== Collected data entries ==
Segment Open
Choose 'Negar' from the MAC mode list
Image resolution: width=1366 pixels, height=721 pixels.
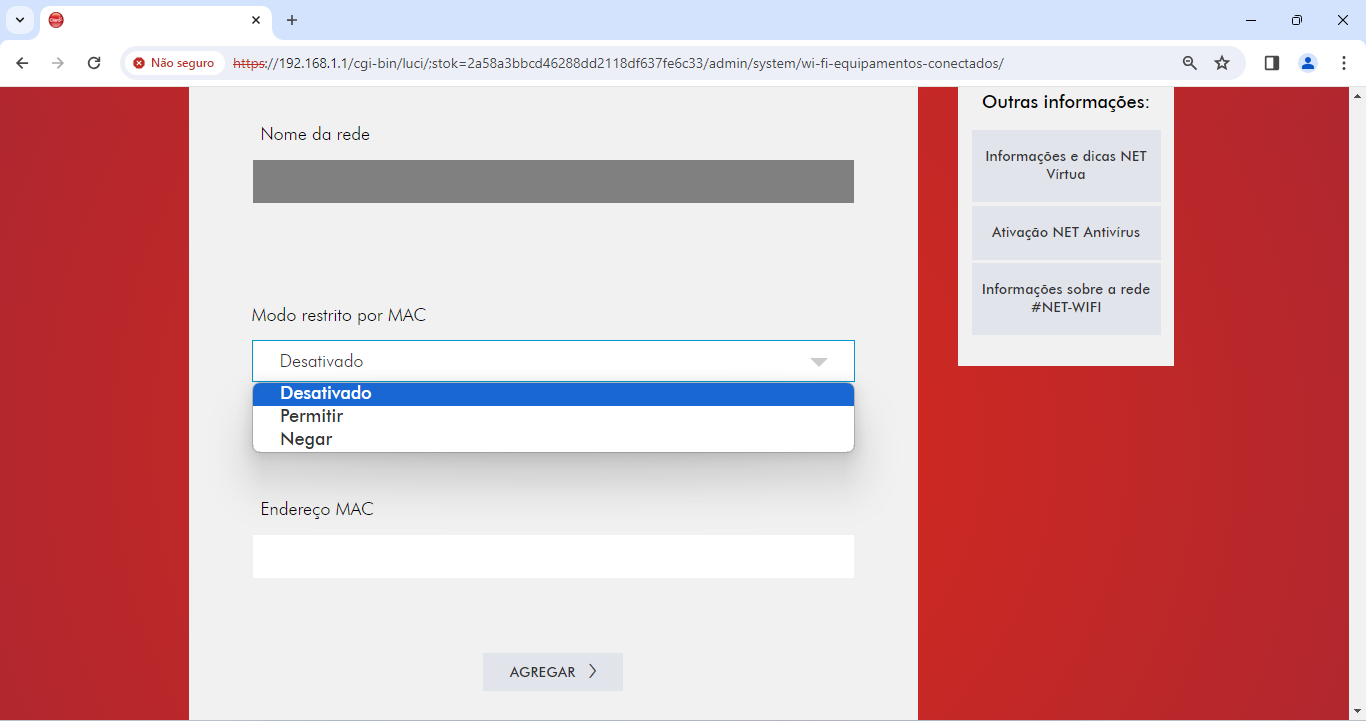click(306, 440)
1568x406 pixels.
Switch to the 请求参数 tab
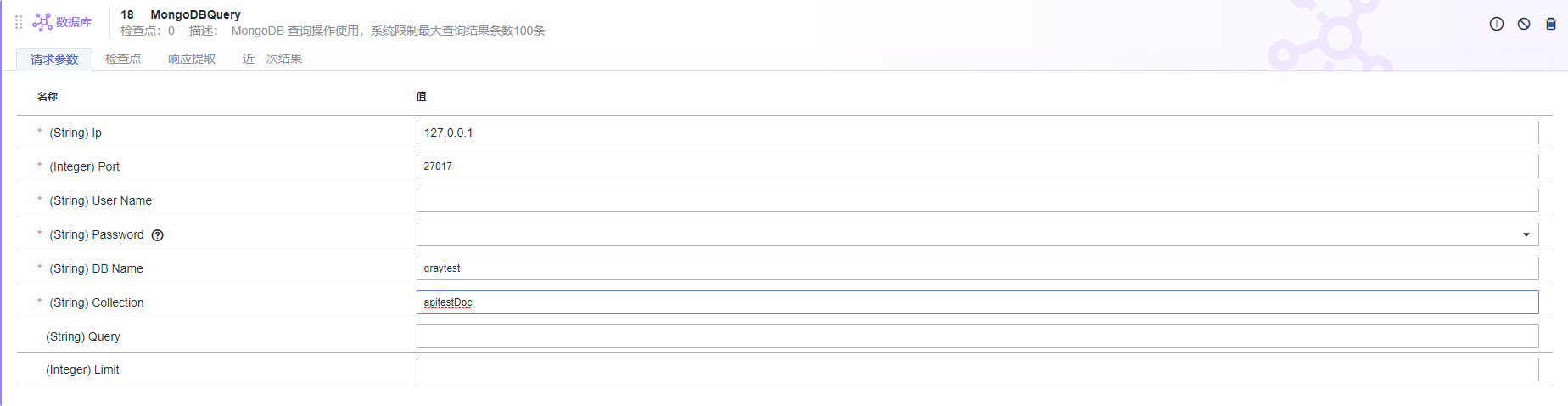click(x=54, y=59)
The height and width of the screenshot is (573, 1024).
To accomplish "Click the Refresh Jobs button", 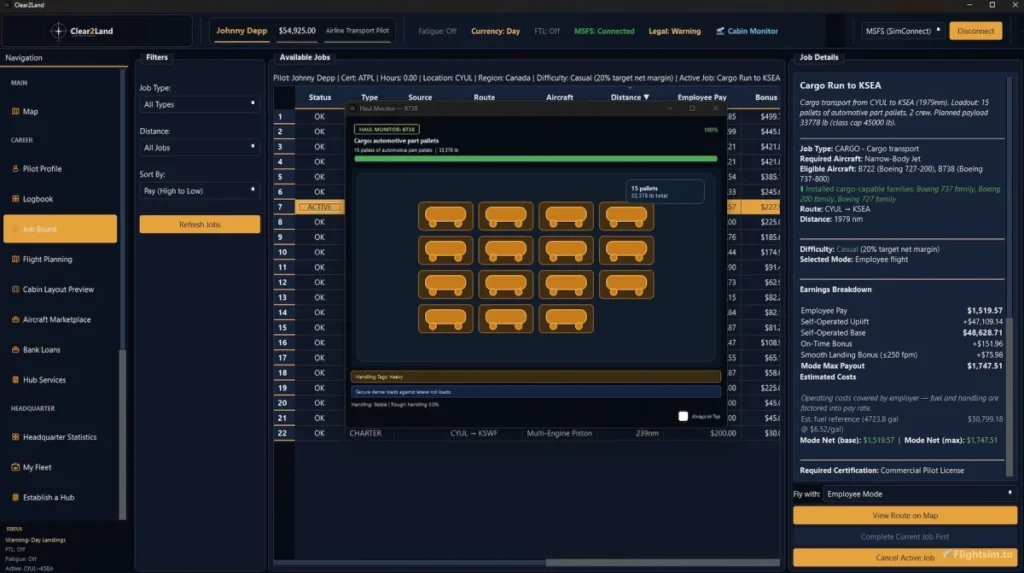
Segment Closed
== Exercise aim ==
Write out the lines that run from the line containing "Switch to the 请求参数 tab" to the end of the entries, inclusive, exactly as written. Skip every picture.

== Solution below ==
Switch to the 请求参数 tab
click(x=54, y=59)
The height and width of the screenshot is (573, 1024).
To accomplish "Click the Refresh Jobs button", 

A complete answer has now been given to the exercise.